Denise Biziaev wanted to skateboard ever since her younger brother turned pro at 10 years old.
“He came home after skateboarding with his little crew and said, ‘I think I’m sponsored!’ But he didn’t know what that meant,” Biziaev laughs (he was eventually sponsored, but never went pro). “But I just recall him coming home so excited. And I really didn’t understand why, per se, but the more I saw him skateboarding with his buddies, the more I was like, Wow, this is really cool.” So she did what any older sibling would do: She stole his board — “Once in a while!” — and started skating. “I really developed a liking for it, I found it really enjoyable. But I also found it really freeing.”
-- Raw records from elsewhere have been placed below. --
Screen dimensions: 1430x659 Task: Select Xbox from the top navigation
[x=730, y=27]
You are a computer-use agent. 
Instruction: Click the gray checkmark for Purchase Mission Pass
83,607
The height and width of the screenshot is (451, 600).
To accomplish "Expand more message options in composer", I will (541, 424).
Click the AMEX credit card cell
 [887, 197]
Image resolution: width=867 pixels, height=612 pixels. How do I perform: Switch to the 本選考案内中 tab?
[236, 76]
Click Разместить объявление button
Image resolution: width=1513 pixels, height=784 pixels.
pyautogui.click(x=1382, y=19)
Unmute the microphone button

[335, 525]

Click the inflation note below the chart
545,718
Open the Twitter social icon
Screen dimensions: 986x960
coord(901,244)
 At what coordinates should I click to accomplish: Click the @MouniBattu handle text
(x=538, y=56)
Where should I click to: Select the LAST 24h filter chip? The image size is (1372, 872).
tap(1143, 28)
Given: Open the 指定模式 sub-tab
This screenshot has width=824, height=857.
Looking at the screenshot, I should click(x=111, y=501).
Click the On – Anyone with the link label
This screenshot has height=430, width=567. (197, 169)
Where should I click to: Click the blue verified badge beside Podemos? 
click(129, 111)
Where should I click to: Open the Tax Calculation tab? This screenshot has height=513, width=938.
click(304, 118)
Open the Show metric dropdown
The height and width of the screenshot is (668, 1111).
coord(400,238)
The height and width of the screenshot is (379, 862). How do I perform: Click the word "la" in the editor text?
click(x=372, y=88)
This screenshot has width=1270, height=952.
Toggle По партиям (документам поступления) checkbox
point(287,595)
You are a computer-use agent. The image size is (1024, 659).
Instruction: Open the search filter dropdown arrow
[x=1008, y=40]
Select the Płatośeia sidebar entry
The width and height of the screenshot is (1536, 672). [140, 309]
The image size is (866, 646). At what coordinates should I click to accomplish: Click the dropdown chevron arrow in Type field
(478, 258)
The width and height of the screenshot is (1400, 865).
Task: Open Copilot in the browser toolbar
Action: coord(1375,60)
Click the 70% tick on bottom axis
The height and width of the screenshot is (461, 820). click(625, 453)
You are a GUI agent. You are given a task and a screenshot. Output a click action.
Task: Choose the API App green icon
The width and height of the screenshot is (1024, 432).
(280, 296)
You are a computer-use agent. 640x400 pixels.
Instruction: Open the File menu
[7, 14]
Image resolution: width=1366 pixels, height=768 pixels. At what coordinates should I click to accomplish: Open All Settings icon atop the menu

Sadly, her freedom was short lived. Once she identified as a skateboarder at school, she was “bullied really bad,” but not as much by the boy boarders as you might expect. “Certainly some guys would pipe in, but it was mostly the girls in the grade above me. They would actually swarm, in upwards of groups of 10, saying, ‘If you can skateboard, prove it — do an ollie.’ And I was like, ‘I don’t have to prove anything to you!’”
In addition to being Asian, Biziaev explains, it wasn’t common to see girls skateboarding, so by the time she was 14, she became a “closet skateboarder,” skating quietly on her own. By the time she was 16, she quit, her love of boarding having been overwhelmed by loneliness and hurt.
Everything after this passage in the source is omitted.